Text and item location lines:
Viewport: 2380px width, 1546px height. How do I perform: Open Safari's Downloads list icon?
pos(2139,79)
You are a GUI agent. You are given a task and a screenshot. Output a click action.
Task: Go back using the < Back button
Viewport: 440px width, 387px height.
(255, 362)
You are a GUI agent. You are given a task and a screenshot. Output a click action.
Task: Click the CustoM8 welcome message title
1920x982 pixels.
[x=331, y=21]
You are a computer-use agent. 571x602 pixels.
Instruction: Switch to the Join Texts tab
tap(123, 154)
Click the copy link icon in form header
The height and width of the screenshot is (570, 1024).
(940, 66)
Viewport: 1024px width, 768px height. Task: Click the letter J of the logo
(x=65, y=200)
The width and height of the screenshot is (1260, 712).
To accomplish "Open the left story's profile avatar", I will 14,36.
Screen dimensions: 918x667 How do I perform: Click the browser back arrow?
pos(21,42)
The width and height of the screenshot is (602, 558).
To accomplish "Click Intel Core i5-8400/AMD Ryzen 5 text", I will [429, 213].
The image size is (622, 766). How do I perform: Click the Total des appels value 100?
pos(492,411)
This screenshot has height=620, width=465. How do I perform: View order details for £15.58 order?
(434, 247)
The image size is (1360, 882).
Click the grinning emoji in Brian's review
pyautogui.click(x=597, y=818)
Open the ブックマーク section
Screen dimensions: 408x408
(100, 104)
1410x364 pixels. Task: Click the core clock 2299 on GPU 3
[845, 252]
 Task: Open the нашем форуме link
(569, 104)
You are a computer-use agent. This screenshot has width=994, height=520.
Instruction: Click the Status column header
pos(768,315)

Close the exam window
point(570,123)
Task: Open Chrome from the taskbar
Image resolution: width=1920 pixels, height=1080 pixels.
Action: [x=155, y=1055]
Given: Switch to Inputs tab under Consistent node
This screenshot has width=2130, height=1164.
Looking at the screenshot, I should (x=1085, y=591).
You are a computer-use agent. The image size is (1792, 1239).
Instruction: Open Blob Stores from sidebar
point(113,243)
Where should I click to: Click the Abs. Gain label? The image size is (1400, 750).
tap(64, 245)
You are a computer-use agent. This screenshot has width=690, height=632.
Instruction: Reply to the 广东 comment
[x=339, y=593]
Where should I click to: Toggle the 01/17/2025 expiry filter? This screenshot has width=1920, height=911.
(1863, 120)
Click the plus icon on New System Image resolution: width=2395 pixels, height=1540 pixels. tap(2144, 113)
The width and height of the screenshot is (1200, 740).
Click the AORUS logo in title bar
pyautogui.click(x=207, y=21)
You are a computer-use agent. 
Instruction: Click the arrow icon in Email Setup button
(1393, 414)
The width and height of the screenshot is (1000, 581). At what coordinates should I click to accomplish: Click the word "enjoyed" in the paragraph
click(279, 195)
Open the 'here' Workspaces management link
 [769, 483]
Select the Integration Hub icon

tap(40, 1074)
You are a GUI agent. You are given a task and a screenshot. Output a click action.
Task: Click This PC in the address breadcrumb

◆ **TASK GOAL**
In the lines from the one with "Viewport: 1024px width, 768px" up to and including the one with "pos(492,411)", swap "screenshot" for "screen capture" and give back only those lines, leaving everything else unchanged.

◆ **TASK RESULT**
Viewport: 1024px width, 768px height. Task: Click the letter J of the logo
(x=65, y=200)
The width and height of the screen capture is (1260, 712).
To accomplish "Open the left story's profile avatar", I will 14,36.
Screen dimensions: 918x667 How do I perform: Click the browser back arrow?
pos(21,42)
The width and height of the screen capture is (602, 558).
To accomplish "Click Intel Core i5-8400/AMD Ryzen 5 text", I will [429, 213].
The image size is (622, 766). How do I perform: Click the Total des appels value 100?
pos(492,411)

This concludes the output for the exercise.